Adiòs Mourinho, que viva el Principe
Non dite poi che non vi avevo avvisato. La sera di Kiev, ricordate?, quando due papere del portiere ucraino avevano salvato l’Inter da eliminazione certa al culmine di un girone di qualificazione penoso, mi ero permesso di evocare la nebbia di Belgrado. Così è andata. Perchè nel calcio come nella vita ci sono attimi fuggenti che, a saperli cogliere, spalancano qualsiasi futuro.
Da lì in avanti, difatti, in ossequio al vecchio detto ‘aiutati che il ciel t’aiuta’, anche le stelle hanno scortato il cammino nerazzurro. Dagli ottavi con il Chelsea alla finale di Madrid, non c’è stato episodio, ci siamo capiti, vero?, che non abbia premiato i nerazzurri. O, a piacere, penalizzato gli avversari. Ma all’aiuto degli astri questa Inter ha aggiunto, nettamente prevalenti e decisivi, gli aiuti che si è data da sè. Con una crescita di personalità, di capacità di soffrire, di maturazione tattica che è alla base di un trionfo davvero meritato.

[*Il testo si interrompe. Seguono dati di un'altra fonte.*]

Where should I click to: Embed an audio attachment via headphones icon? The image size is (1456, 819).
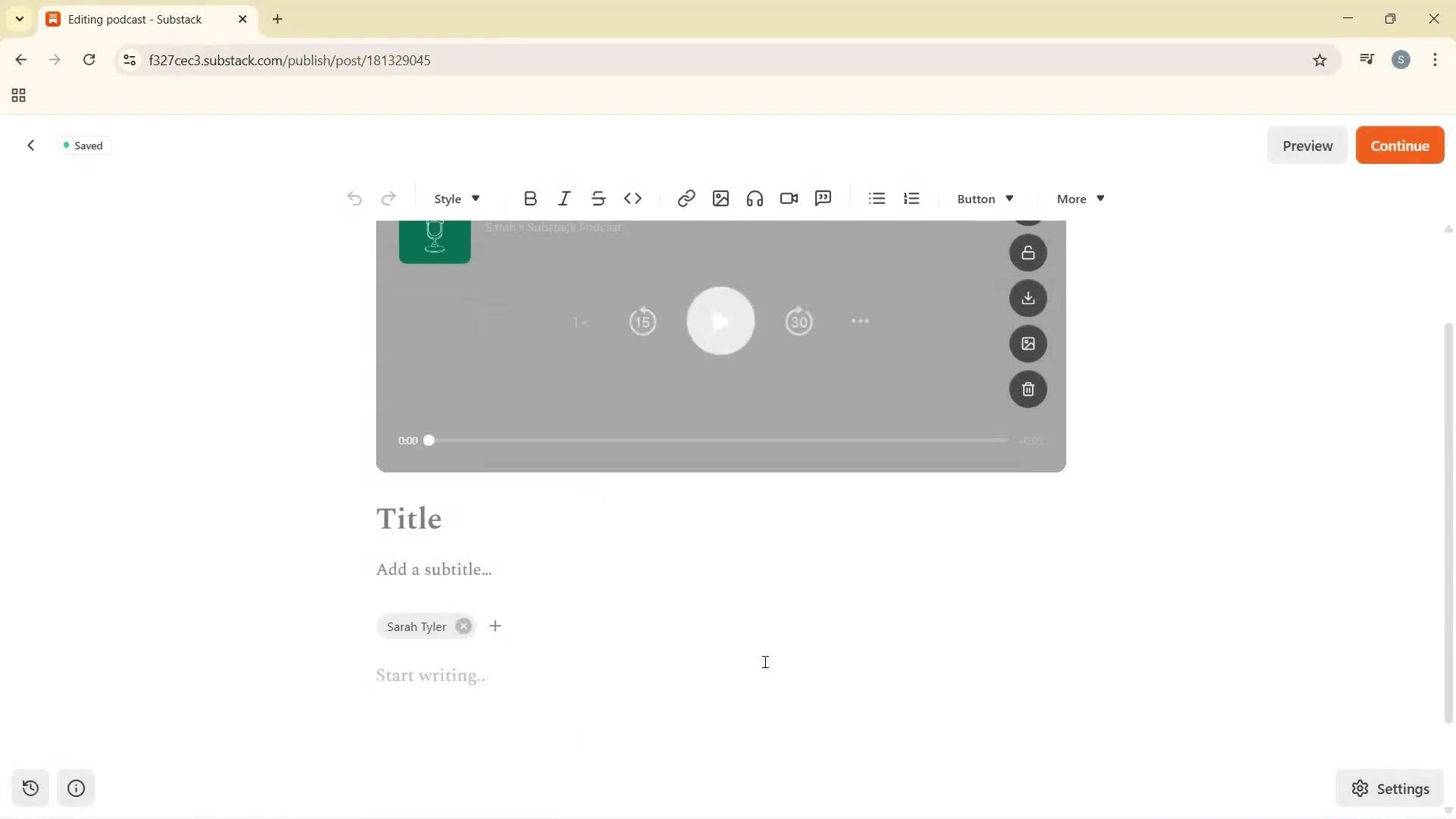755,198
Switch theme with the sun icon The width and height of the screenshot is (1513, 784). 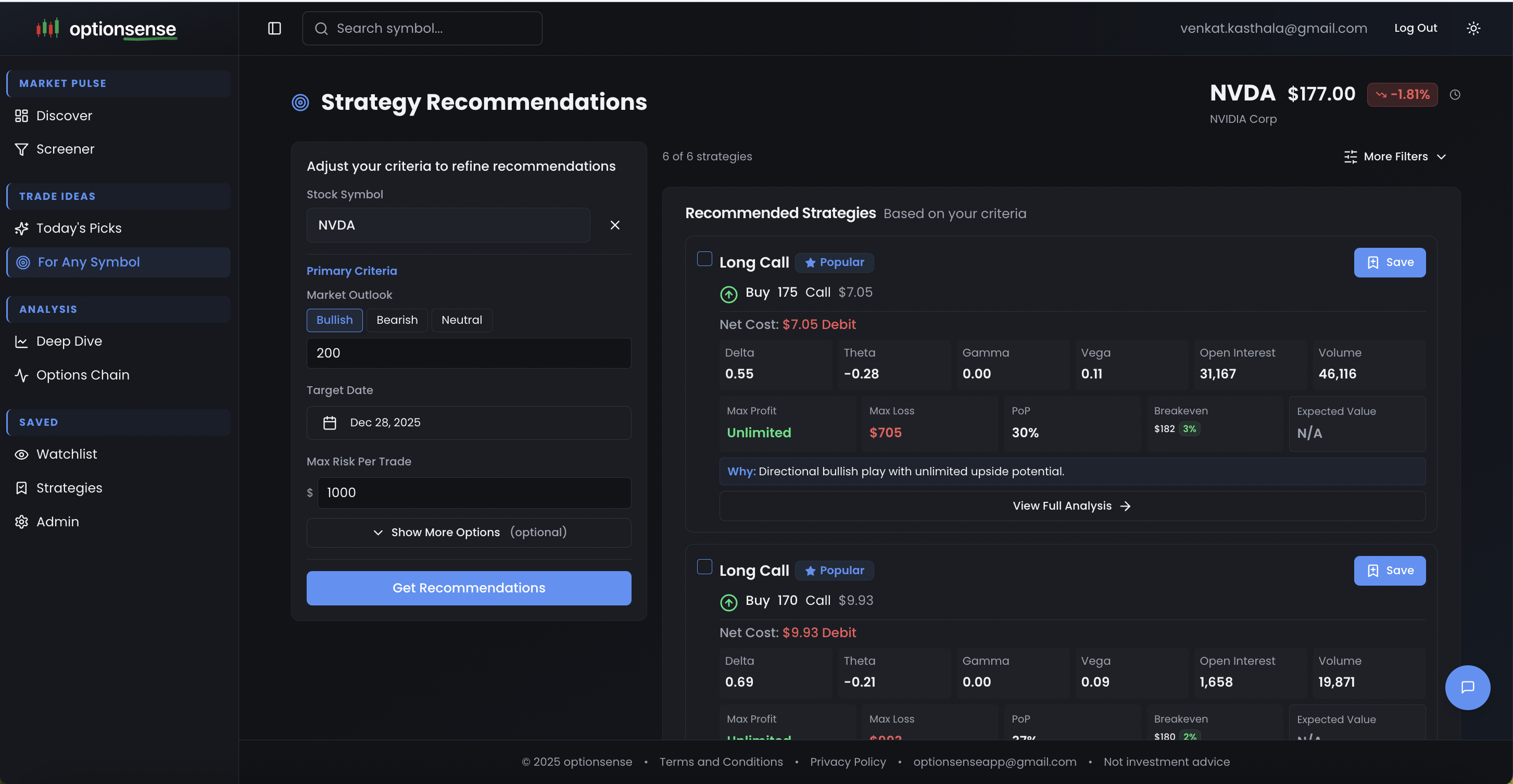pyautogui.click(x=1473, y=28)
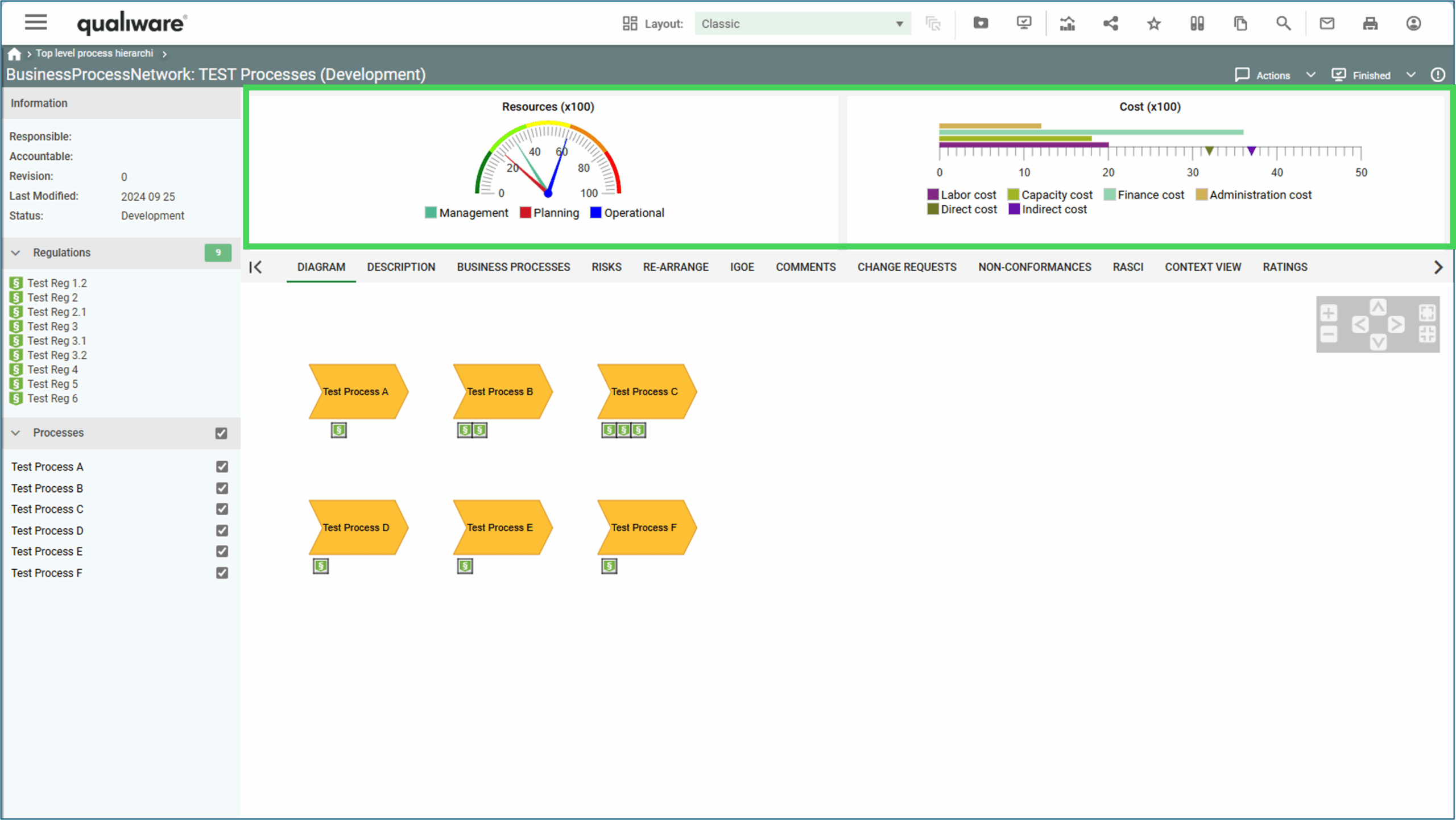The width and height of the screenshot is (1456, 820).
Task: Zoom in with diagram plus button
Action: coord(1328,313)
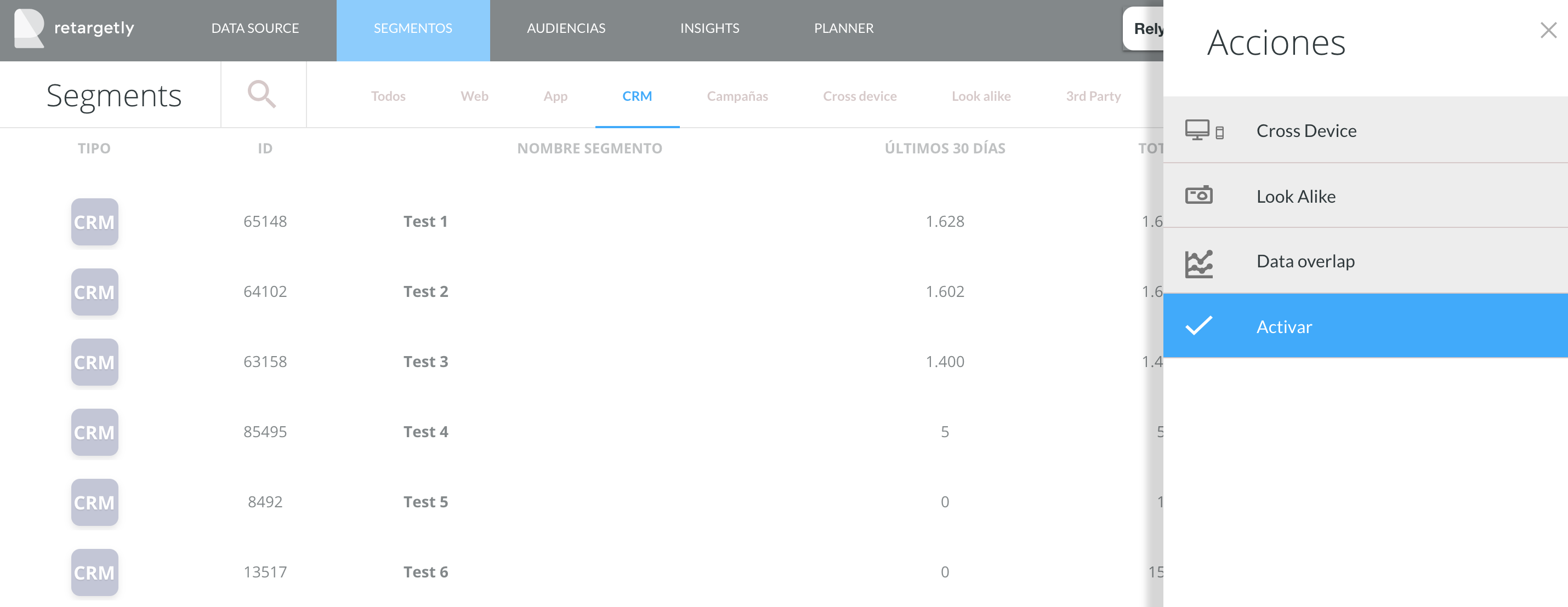The height and width of the screenshot is (607, 1568).
Task: Show the Look alike tab
Action: pyautogui.click(x=981, y=96)
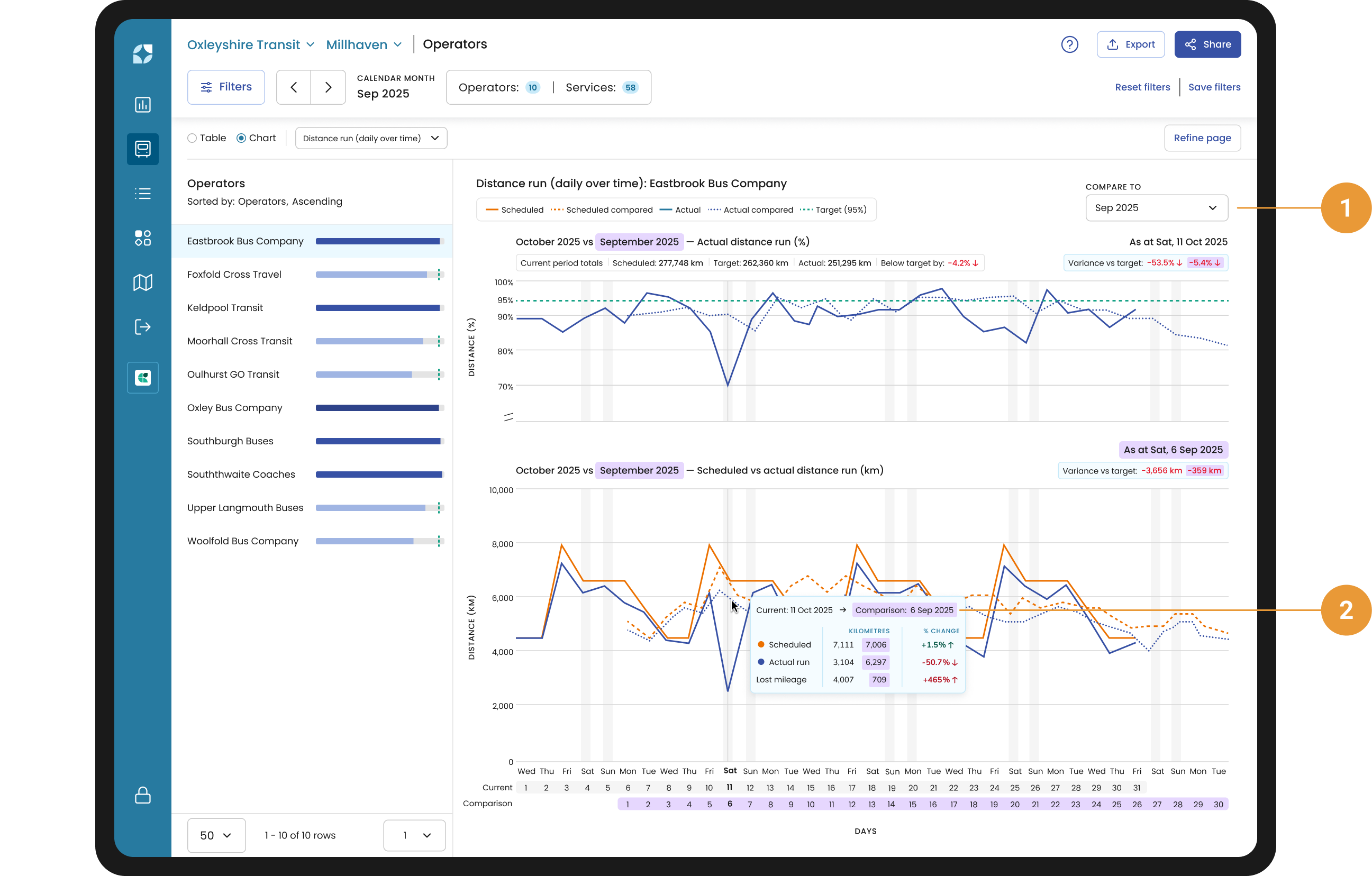1372x876 pixels.
Task: Open the bar chart dashboard sidebar icon
Action: click(142, 105)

La meritano tutti questa coppa. E non è retorica, se si pensa al contributo di Zanetti, di Cambiasso, Julio Cesar, Samuel (a proposito, con questi quattro più Milito già non sarebbe stata oltre la metà dell’opera l’Argentina di Maradona?). Ma, per l’appunto, la finale di Madrid ha consacrato una volta per tutte uno dei più grandi centravanti di tutti i tempi, e vi garantisco che non sto esagerando. I quattro gol con cui Milito ha firmato la coppa Italia a Roma, lo scudetto a Siena, la coppa Campioni a Madrid, così diversi ma così strepitosamente grandiosi, parlano da soli.
Se n’è andato Mourinho, come previsto, e adesso è ufficiale. Sono sempre i migliori che se ne vanno.